Scaling MLOps with Azure DevOps

As organisations build more custom and tailored solutions to solve their most complex business problems, the scalability of supporting platforms and systems are always tested. Unfortunately, when it comes to Azure DevOps, they are tested in ways that contradict best practices and the correct way to scale an organisation. This article will hopefully bring some light into how, with the MLOps methodology, you can scale an Azure DevOps organisation effectively without causing significant double up!

What is Azure DevOps best practice for scaling?

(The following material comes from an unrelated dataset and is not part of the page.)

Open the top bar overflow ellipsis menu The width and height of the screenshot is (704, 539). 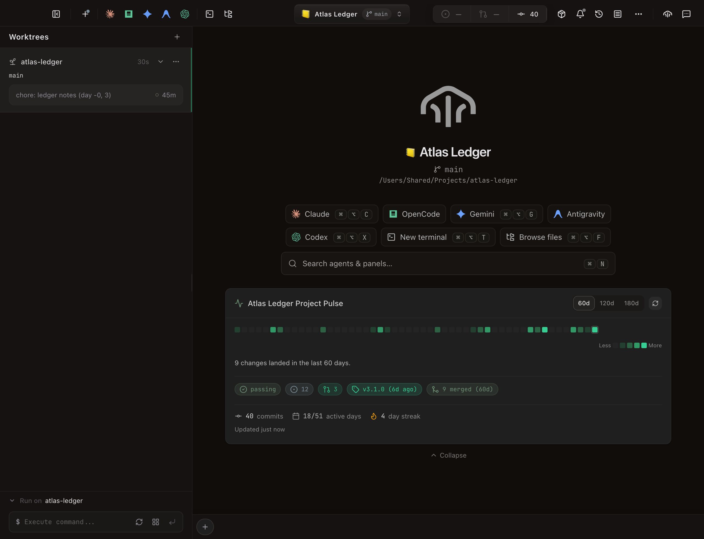[639, 14]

First, let’s talk about the repeated problem in the IT industry. It’s common, almost folklore, that when a new IT development team starts a new initiative or program of work, they go to their Azure DevOps organisation and click the big giant “New Project” button. That is a no-no! As Microsoft Docs best practice suggests, the best way to scale an organisation is to consider projects in Azure DevOps as Business Units to your organisation. What does that mean exactly? Well, a business unit could be your entire IT division, or an essential function like Machine Learning, all in one project! From that one project, you then split it up with multiple teams to the various vertical and horizontal pieces of work they are tasked with.

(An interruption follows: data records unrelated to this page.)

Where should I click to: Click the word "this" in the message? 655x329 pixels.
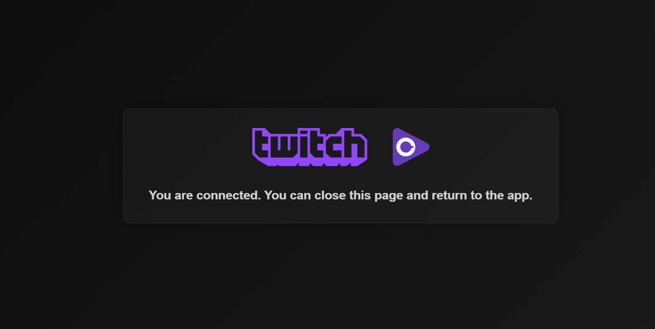360,195
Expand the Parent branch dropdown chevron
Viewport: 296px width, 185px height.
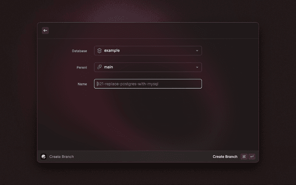(x=197, y=67)
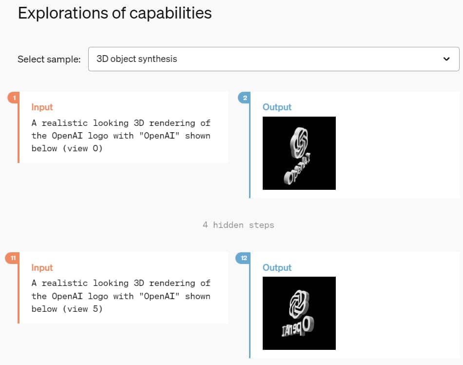Click the "Input" heading of step 11
Viewport: 463px width, 365px height.
pos(42,267)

The one project per business unit approach comes with several benefits. These include:

Supporting various teams in adopting Agile practices that are universal and consistent. E.g. All teams have the same cadence, ceremonies and structure to stories or backlog items.
Allowing for better reporting. Azure DevOps Projects are the highest possible level metrics are surfaced before you would need to start building custom reporting solutions. For C-Level executives, building dashboards and leveraging PowerBI at a Project level is an excellent way for them to understand and track all the work in progress.
Allowing for more organic, cross-team collaboration. Teams still using their own boards, can share stories amongst other area-paths (teams) in their business unit without having to duplicate the item.

Here are a couple of screenshots of a good and bad Azure DevOps organisation set up. First is a bad example organisation, with lots of small projects for niche things but no real consistency of what and who should have access to them.

Then here is a good example organisation, where they have used business units. The CIO of the IT division can get a visualisation of all things happening in IT by going into their project, and each team within that has their own board, repositories and so on. Then with the Finance System project, the CFO has the same level of visibility into the various teams managing it.

Taking best practice and applying it to MLOps

Now with that understanding of the best practice, let’s think about how that works in MLOps. MLOps is defined as the collaboration between data scientists and operation professionals. These two teams play very distinct roles in making MLOps happen, and sometimes it can be complicated with multiple data scientists teams working with the single group of operation professionals. So, how do we scale this without giving data scientists access to say production deployment pipelines but still have the ability to collaborate?

The best way to manage this is to have multiple teams for each group of the MLOps makeup and then use custom role-based access controls (RBAC) in an Azure DevOps Project. A custom RBAC solution would then limit data scientist teams from controlling pipelines, repositories or other artefacts they shouldn’t need to touch.

Example Configuration

Let’s hypothetically have two separate data scientist teams, building their own unique models with just the one centralised operations team, as shown in this diagram below.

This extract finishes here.